The DIY ethos has spilled into schools, reminding educators how much students can learn when they use their hands.

The maker empowered student: Activating agency with a sensitivity to design

What can educators learn from the maker movement?

Innovation Spaces: Supporting individual actionmaker 2

Maker Education: A “Good” 2013-14 Educational Trend

Why the Maker Movement matters to educators

3D Printing Will Be Adopted by K-12 in 5 Years

I would add another article that I read today:

 How to Turn Your School Into a Maker Haven

one quote from the article:

 

Kids want to make an impact on the world and very often they are more motivated by contributing to the common good than to anything else. Many kids will design and build incredible things, but then put their templates online so someone else can improve on it. Those are the qualities educators should try to nurture in students. “All we have to do is open up the classroom doors a little bit and let them change the world,” Martinez said. “Because they want to.”

 

 What is the value of the project to kids & community?
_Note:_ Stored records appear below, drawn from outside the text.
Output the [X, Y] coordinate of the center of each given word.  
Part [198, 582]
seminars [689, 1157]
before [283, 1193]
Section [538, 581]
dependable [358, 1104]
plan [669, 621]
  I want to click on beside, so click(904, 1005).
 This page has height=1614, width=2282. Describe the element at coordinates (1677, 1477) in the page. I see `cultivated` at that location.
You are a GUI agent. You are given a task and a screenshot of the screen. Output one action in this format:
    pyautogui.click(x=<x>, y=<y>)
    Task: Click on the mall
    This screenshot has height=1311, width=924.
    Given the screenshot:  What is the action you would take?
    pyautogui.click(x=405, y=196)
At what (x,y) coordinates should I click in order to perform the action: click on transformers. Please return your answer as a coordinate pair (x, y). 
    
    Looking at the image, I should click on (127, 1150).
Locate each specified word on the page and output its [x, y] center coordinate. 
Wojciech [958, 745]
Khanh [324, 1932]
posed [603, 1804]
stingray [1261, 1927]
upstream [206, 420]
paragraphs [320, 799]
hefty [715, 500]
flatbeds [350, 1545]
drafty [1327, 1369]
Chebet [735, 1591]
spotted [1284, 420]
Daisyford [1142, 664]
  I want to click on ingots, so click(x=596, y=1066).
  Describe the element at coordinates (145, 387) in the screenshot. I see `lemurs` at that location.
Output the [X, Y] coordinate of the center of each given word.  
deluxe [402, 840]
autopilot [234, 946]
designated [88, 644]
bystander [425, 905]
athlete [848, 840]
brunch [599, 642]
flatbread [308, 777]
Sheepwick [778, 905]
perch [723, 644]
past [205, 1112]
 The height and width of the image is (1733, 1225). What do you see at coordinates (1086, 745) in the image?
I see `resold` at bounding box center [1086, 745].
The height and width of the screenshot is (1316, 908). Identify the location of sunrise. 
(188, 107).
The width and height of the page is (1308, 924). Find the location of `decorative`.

The most important idea is empowerment, this is expressed best in the Mind/Shift article:

“Perhaps one of the most inspiring results of the Maker Movement is the creative confidence young people are developing. “The best thing that happens is a student completely exceeds your expectations,” Martinez said. And when students do things they didn’t realize they could do, they feel empowered.”

Who are your  partners?

This is one of the great joys of this project – we are bringing people together from many different sectors – there is a great creative synergy within this group!

Luc Lalande – Director of University of Ottawa Entrepreneurship Hub

Tracy Crowe – Assistant Director, University of Ottawa Faculty of Education

Marlaina Loveys – Blockheads Learning

Allison Burnett – Algonquin College

Rick Alexanderson – St. Peter High School Personal Robot Teaching Environment

 

The link to the University of Ottawa Faculty of Education is especially important as we are expecting to recruit student teachers who want to work on and develop the innovation center at St. Anthony.

One important idea – we feel we will need a Maker Week to introduce this concept to teachers and students. Our partners will help us to develop a ‘Maker Week’ where various aspects of maker culture are introduced to students and staff over a five-day period.

One of our partners, Marlaina Loveys has come up with a wonderful way to jump start our Maker Week:

I have been giving some thought to what type of fun event we could do to get everyone excited about the Innovation Centre.  I would like to propose that we select a theme – LEGO Stop Action Movies.

I am envisioning each class have the opportunity to be inspired by previewing some LEGO stop action movies (I can pull together a bunch from You Tube) then the teachers/students (I would love to be there too 🙂 brainstorm to decide on a theme or ideas for their Stop Action Movies.  I would provide all the LEGO for a hands on activity where they build the scenes and we could use the school IPads and either the LEGO movies, Stop Motion or Windows Movie Maker software (all free) to create the movies.

watching lego movies?
watching lego movies?

Then, we could have a school movie “night” where the whole school could watch the movies.  We could incorporate a lot of other maker/entrepreneurial activities into the movie night event.  For example:

  • Students create posters and tickets for the event
  • Make it a drive in theatre theme and use cardboard boxes for students to create cars.  Goes with the idea Allison had about cardboard creation.  I will send a separate e-mail with some pics I found on Pinterest of these types of creations others have made.
  • Maker Junior – maybe she could come up with some sort of wiring/lighting maker project to add to the movie night
  • Concession stand to sell popcorn/juice, etc. which could be an entrepreneurial project for the older students which links back with Luc

These are the kind of ideas that will make this such a special project!

I will continue to use this blog to record the progress we are making towards the innovation center.  What, I wonder will be the next step?